>>>
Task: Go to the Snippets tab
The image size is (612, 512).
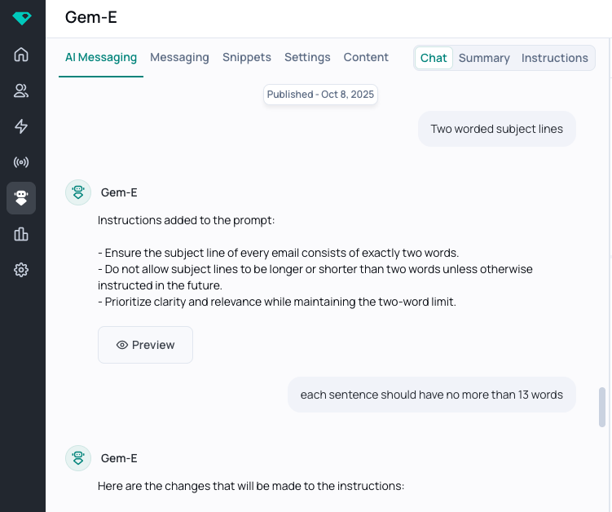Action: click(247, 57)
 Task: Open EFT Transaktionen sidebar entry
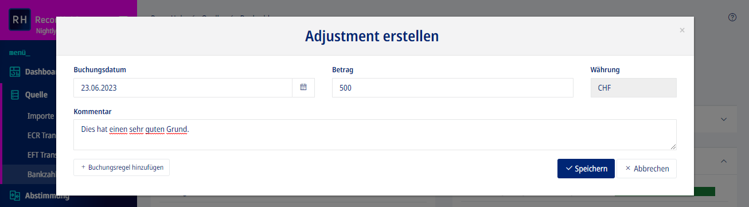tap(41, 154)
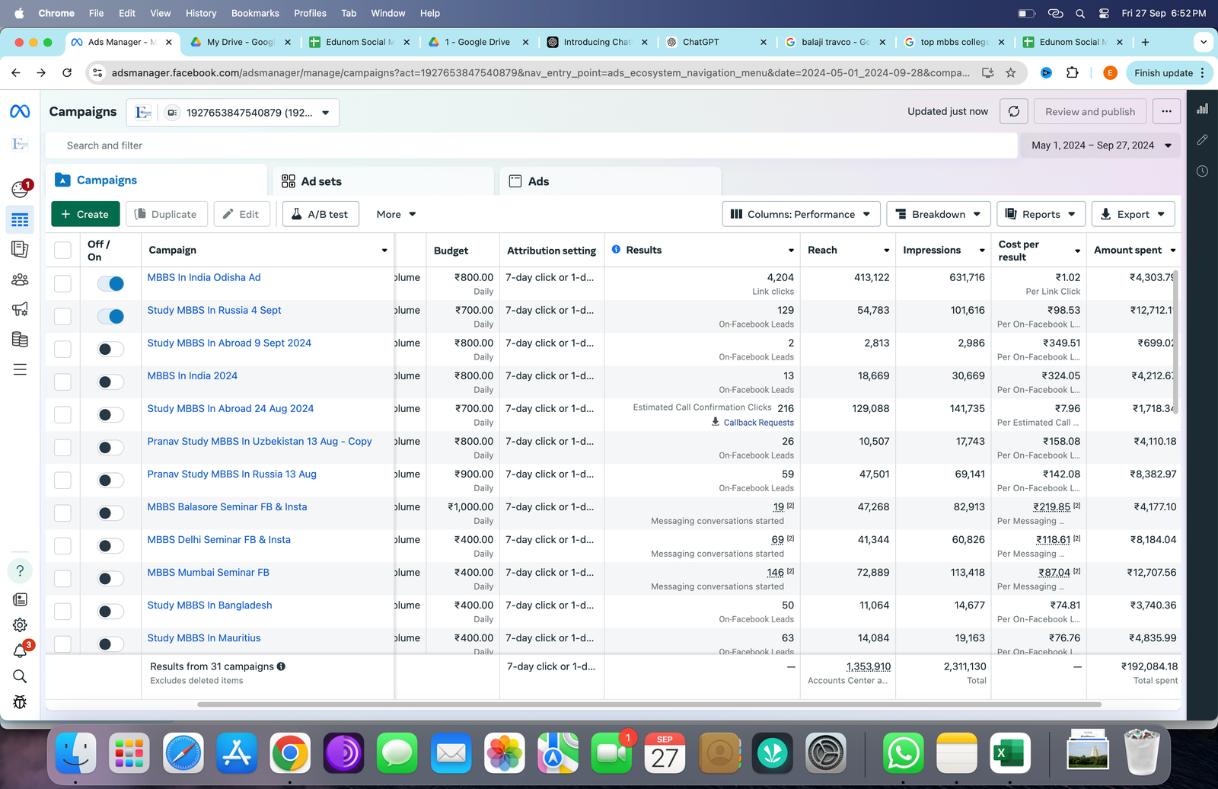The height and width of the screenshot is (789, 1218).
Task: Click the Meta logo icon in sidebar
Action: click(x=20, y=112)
<<<
>>>
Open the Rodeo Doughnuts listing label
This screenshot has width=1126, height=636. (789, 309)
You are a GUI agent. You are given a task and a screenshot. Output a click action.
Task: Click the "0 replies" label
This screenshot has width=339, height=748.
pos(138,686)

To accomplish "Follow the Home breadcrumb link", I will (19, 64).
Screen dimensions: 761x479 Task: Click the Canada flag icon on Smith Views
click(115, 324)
<<<
>>>
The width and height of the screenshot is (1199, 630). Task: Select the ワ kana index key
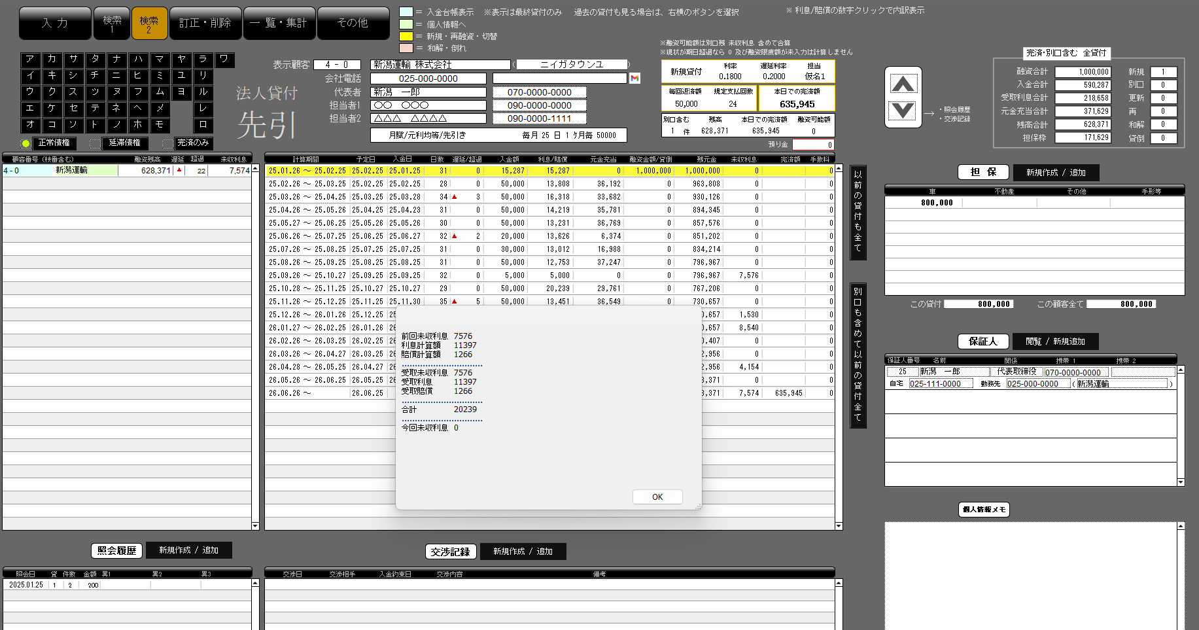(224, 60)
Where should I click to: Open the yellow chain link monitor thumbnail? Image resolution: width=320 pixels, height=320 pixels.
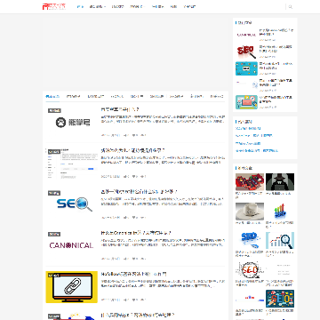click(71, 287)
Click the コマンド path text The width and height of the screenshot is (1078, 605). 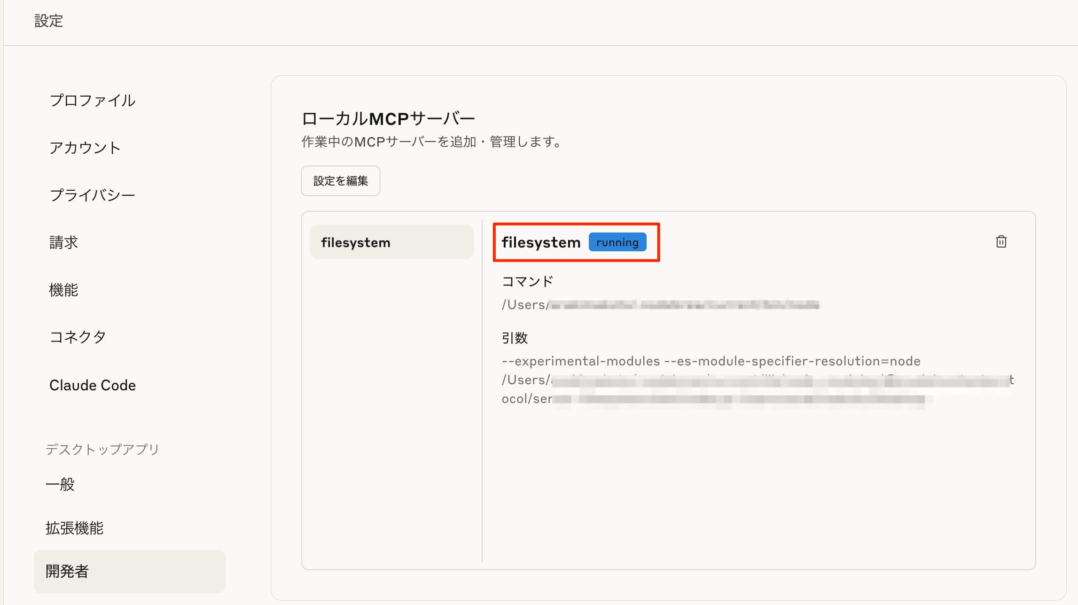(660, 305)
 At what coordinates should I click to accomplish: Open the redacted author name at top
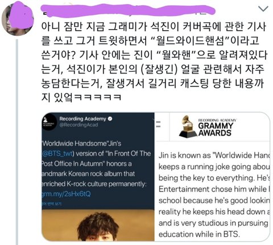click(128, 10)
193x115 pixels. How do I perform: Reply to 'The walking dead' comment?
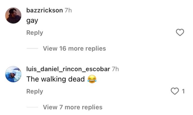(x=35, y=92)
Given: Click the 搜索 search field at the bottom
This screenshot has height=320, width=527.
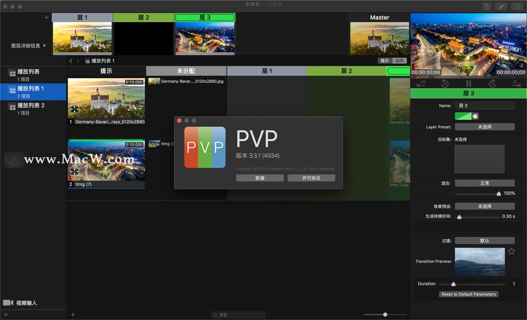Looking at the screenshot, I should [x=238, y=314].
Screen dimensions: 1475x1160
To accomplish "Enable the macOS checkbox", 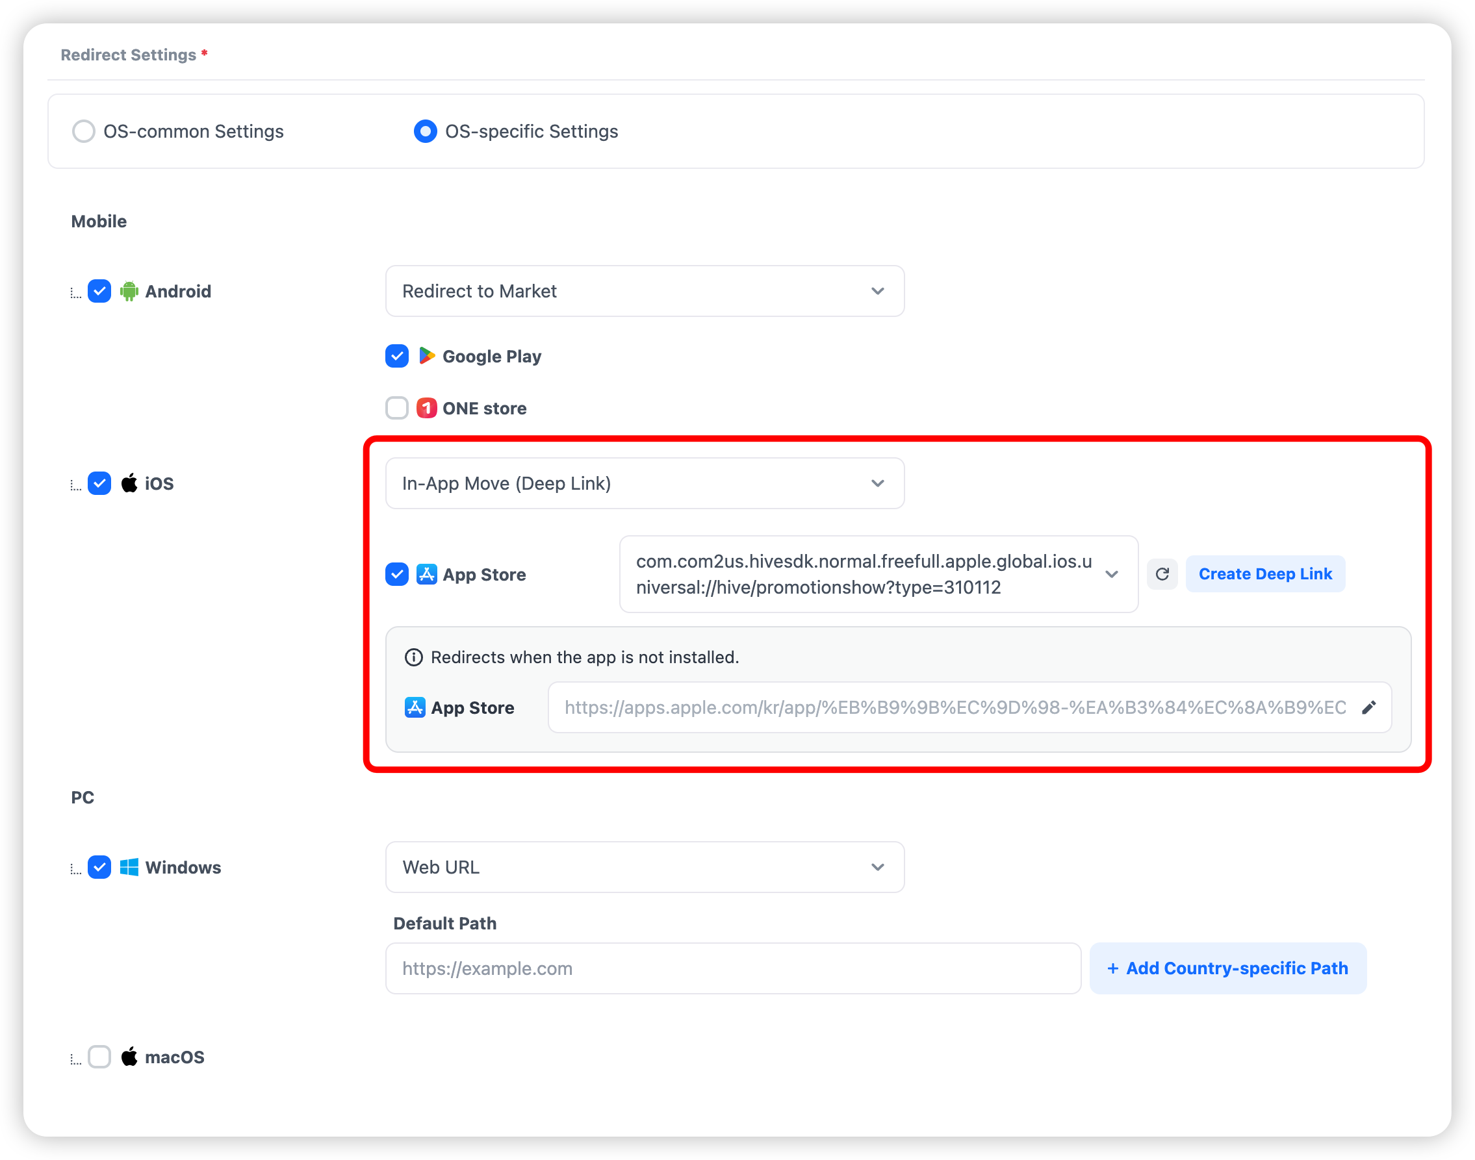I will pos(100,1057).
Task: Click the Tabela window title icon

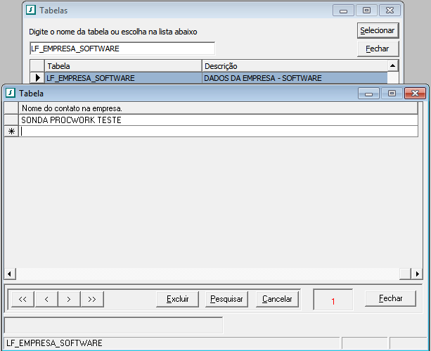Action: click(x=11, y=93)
<<<
**Challenge:** Pull out each line of the rows above that contains the word "label", treating uppercase and lowercase as different.

**Solution:**
Open the Rodeo Doughnuts listing label
Task: Click the "0 replies" label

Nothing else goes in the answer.